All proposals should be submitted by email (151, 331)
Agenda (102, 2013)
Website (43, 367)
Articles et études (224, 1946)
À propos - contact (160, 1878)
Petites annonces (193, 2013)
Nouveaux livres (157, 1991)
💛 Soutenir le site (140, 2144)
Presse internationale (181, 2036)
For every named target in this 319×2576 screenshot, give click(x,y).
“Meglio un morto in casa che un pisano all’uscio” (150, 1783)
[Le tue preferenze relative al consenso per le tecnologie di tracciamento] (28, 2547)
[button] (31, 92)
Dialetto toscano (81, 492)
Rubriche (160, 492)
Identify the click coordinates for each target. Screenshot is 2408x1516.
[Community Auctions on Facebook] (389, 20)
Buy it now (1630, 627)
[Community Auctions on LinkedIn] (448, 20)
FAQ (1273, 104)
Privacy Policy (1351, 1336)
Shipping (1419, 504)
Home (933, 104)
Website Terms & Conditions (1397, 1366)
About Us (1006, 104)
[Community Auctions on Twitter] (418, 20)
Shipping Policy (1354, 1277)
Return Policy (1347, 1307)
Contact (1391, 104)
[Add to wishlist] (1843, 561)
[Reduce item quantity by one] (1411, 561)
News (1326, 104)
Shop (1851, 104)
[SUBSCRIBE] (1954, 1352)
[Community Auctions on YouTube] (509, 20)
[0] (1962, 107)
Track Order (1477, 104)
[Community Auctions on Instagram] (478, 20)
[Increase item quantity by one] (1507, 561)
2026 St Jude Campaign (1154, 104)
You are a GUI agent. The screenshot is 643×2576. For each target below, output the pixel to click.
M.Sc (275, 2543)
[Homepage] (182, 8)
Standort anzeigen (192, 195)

________

▸ What the exercise asks
Copy every line from the records that holds the string "Auctions".

▸ Answer to the problem
[Community Auctions on Facebook] (389, 20)
[Community Auctions on LinkedIn] (448, 20)
[Community Auctions on Twitter] (418, 20)
[Community Auctions on YouTube] (509, 20)
[Community Auctions on Instagram] (478, 20)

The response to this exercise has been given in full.